**YOUR OBJECTIVE:** Please say how many lines in the material include the string "gallery", and nothing else.

**INFORMATION:**
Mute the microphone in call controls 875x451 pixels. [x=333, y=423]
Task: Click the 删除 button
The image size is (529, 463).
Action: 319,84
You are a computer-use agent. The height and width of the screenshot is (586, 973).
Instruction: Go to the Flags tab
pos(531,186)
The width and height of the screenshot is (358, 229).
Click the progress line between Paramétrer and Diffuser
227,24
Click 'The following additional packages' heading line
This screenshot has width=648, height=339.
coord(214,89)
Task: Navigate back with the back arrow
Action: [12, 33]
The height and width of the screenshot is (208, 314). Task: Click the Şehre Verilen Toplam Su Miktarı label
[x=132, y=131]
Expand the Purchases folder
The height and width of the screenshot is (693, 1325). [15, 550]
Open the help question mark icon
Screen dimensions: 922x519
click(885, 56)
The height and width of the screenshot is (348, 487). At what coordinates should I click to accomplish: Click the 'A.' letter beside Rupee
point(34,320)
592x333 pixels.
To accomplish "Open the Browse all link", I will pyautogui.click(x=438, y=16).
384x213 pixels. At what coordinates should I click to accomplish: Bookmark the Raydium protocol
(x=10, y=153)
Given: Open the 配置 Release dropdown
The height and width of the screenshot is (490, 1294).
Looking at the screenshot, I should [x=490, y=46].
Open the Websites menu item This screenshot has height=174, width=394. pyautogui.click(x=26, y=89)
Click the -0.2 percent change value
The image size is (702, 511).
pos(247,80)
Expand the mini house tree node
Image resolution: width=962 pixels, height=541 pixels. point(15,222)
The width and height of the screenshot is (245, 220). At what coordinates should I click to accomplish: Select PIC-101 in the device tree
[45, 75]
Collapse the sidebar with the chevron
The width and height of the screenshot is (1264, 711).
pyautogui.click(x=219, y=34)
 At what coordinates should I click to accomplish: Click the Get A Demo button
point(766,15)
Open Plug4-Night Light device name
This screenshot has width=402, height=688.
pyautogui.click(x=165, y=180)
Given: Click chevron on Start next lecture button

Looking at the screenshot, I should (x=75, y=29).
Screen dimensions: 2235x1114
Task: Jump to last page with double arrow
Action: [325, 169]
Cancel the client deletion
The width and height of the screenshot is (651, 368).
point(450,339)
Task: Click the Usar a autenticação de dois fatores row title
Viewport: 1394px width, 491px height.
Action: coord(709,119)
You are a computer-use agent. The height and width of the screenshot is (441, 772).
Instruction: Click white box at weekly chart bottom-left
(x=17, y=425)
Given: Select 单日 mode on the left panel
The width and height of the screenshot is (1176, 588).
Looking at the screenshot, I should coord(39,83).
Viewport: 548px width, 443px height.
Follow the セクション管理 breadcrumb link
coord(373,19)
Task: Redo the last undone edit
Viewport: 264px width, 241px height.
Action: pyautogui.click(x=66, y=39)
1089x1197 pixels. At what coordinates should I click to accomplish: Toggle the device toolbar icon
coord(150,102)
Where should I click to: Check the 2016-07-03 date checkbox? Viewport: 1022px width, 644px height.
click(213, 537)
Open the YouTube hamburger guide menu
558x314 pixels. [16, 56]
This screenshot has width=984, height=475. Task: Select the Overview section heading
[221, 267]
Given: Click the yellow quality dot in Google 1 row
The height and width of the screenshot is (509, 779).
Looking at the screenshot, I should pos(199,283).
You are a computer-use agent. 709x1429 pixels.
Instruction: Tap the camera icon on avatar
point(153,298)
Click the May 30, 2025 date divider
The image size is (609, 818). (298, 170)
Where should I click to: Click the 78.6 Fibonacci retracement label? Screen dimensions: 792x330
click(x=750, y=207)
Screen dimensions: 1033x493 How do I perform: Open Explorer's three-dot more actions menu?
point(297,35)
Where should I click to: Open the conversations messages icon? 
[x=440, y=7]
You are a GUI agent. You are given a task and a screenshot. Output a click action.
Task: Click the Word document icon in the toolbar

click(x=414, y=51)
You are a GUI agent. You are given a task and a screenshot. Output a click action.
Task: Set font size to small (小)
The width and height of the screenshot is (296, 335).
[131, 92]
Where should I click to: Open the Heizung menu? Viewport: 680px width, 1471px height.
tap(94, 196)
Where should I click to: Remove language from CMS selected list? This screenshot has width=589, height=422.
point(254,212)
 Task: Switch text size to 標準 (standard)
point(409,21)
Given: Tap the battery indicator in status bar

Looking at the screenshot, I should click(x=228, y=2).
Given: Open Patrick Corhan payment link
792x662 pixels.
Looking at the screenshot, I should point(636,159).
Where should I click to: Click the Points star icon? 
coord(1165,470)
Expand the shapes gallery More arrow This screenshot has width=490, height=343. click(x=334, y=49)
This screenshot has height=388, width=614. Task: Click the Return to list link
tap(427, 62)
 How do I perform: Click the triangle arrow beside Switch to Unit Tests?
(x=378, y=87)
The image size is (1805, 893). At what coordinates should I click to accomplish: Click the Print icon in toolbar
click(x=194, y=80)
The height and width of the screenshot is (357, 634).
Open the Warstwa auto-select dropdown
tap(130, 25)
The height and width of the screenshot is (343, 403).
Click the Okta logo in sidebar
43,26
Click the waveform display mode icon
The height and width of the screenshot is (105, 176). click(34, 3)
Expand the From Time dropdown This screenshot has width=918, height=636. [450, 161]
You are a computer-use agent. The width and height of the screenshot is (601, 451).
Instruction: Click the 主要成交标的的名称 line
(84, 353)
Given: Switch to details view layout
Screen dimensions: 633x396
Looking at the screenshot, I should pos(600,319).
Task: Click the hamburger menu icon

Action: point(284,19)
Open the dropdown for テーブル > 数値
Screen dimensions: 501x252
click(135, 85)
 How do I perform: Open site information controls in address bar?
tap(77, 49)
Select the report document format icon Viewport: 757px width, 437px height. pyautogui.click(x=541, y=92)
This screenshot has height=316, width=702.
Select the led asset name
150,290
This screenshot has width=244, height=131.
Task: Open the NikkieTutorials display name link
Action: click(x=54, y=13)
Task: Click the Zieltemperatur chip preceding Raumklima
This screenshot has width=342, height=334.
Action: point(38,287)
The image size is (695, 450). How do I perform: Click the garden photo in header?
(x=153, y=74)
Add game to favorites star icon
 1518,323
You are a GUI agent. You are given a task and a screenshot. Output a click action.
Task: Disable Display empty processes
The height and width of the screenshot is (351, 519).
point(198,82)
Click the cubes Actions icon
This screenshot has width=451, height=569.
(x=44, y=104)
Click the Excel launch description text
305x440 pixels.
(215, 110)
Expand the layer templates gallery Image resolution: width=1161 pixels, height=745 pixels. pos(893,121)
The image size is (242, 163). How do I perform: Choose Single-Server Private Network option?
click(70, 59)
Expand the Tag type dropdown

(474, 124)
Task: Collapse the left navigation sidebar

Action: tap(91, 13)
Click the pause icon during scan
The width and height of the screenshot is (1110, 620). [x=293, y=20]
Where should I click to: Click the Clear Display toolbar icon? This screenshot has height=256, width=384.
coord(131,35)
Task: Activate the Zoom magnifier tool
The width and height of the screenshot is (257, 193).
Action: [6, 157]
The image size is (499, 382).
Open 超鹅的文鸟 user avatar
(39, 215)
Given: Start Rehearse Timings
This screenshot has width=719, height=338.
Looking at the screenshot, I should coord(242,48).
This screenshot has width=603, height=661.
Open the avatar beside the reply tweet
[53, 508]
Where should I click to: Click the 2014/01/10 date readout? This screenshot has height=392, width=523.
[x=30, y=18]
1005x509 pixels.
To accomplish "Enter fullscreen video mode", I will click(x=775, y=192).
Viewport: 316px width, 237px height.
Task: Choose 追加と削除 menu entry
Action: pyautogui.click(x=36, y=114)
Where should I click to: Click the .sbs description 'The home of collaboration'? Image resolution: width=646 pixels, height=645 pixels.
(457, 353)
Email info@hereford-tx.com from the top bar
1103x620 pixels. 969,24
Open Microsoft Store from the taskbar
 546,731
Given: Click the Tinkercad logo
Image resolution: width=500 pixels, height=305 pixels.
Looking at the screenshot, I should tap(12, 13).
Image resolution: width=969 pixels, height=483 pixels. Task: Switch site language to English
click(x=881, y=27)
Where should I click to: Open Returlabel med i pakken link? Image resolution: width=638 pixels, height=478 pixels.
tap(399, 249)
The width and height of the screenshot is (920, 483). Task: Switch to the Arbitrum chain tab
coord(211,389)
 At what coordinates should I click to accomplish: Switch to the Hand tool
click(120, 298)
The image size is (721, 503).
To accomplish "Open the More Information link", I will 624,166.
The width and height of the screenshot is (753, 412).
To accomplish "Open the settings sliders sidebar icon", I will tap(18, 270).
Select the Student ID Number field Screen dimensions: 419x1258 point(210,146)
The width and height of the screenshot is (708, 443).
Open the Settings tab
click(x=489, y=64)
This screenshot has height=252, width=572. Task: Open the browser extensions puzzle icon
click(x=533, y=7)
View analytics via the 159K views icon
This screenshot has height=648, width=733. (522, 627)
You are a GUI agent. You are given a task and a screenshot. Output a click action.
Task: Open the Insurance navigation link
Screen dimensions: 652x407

**TASK ANSWER:** 2